Fascinating, sometimes, what happens when managers assign job titles. Today, I ran across a fellow, whom I will call Shawn, who works at Microsoft, and carries the title of Enterprise Architect. Now, it is possible that Shawn has, in the past, had a job similar to that of an Enterprise Architect. However, this person works deep in the heart of the software development team within Microsoft IT… in other words, even if he knows what an EA does… even if he wants to do the job… it is completely impossible for him to successfully perform the function of Enterprise Architecture given his position and location within the organization.
So, each time he introduces himself, and works to solve software issues, he creates an impression that Enterprise Architecture is somehow a function of software development. And that hurts. But it is not just him. I’ve seen many folks with the job title of EA who, when they speak, or work, or post messages on online boards, are clearly not among the ranks of Enterprise Architecture.
And that got me to thinking… how much does the “brand” of Enterprise Architecture suffer when this mistake happens over and over? In other words, how much does our profession suffer when people who are not positioned or supported to effectively act as an Enterprise Architect, or worse, have no idea what it means to actually perform the function of EA, carry around a job title of Enterprise Architect?
As many of you know, I’m not just an EA at Microsoft. In addition, I’m the operations manager for my wife’s business. In her small business, brand matters. We are careful about when and where we use the brand, how it is used, and what it represents. Brand is the “hook” upon which her business is defined in the minds of her clients and potential clients. It represents her value proposition. Brand matters, and we defend it.
But tonight, I am helpless to defend the brand of “Enterprise Architect.”

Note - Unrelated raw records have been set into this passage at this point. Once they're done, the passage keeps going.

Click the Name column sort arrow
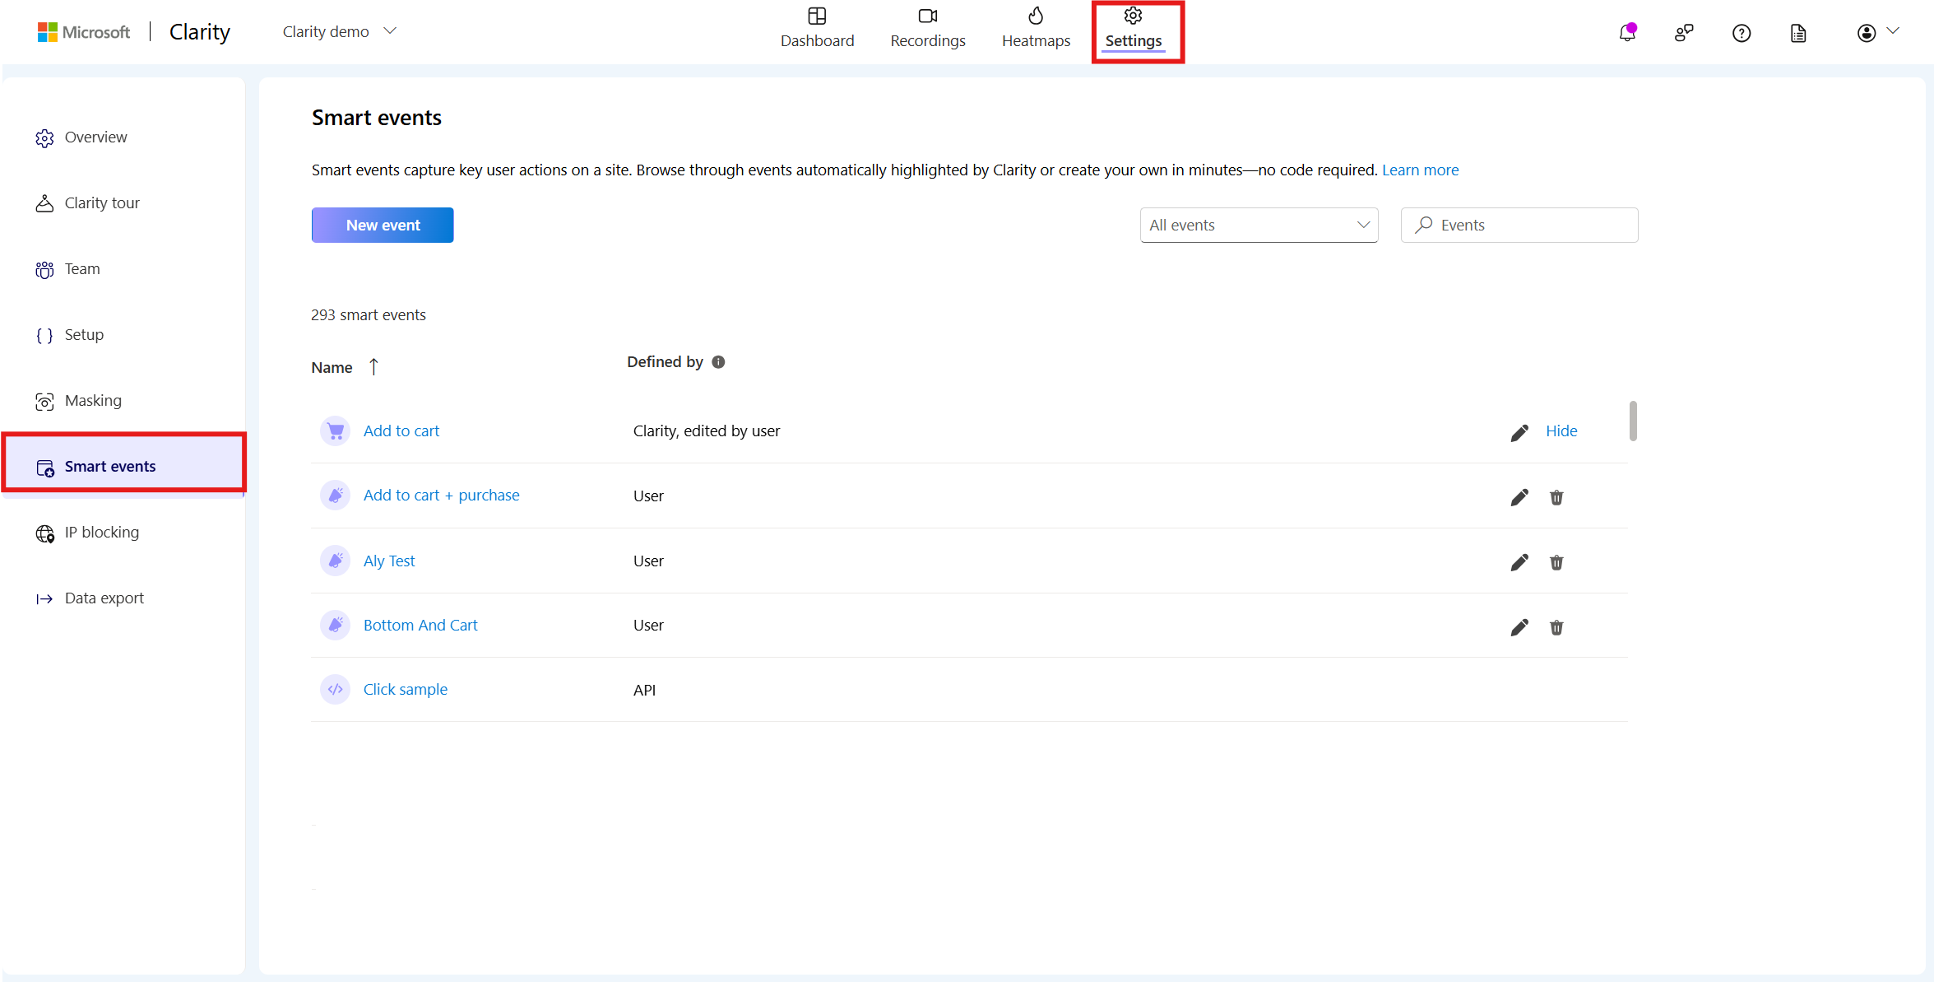The width and height of the screenshot is (1934, 982). tap(372, 367)
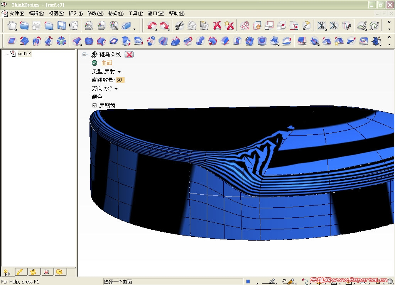Cancel zebra stripes with red X button

point(129,54)
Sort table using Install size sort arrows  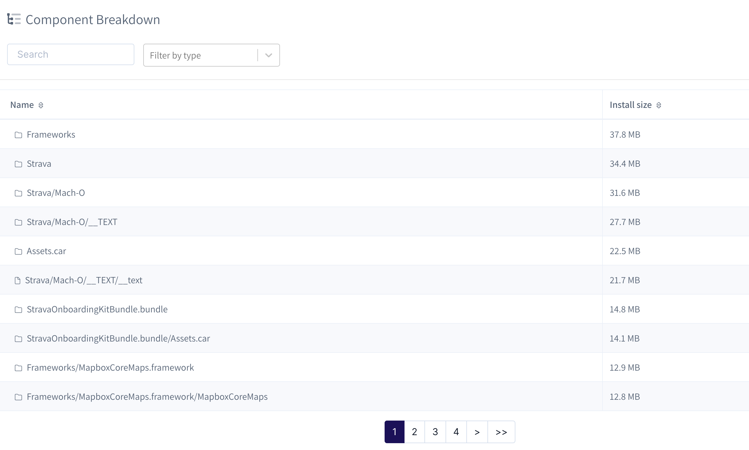(658, 105)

So I call upon the community to consider this: how can we effectively do the job of an Enterprise Architect, working with business managers, process planners, information architects, program managers, and techno-geeks, in a broad overarching role, depending on the good will, understanding, and contribution of so many others, if we cannot manage our own brand: our job title?
Add to that: on LinkedIn, there’s been a thread running for many weeks that started out as a simple challenge: describe the purpose of Enterprise Architecture in a 160 character SMS message. I’m sorry to say that there’s over 300 entries, no two alike. How can we defend our brand, and improve the penetration of Enterprise Architecture into organizations that would truly benefit from our presence, if we can’t even define the brand in a consistent and consumable manner?
Tonight, I’m venting. I’m offering up frustration, but no answers. For that, gentle reader, I beg your pardon.
We are not much more than a loose band of feral housecats, beholden to no leaders. We are fighting against ourselves, among ourselves. Working against each other instead of working together to build the brand of Enterprise Architecture. We exhibit the things we most deride in our business partners: lack of coordination, lack of leadership, and lack of vision.
And as a result, we are unable to control our own brand. Sad.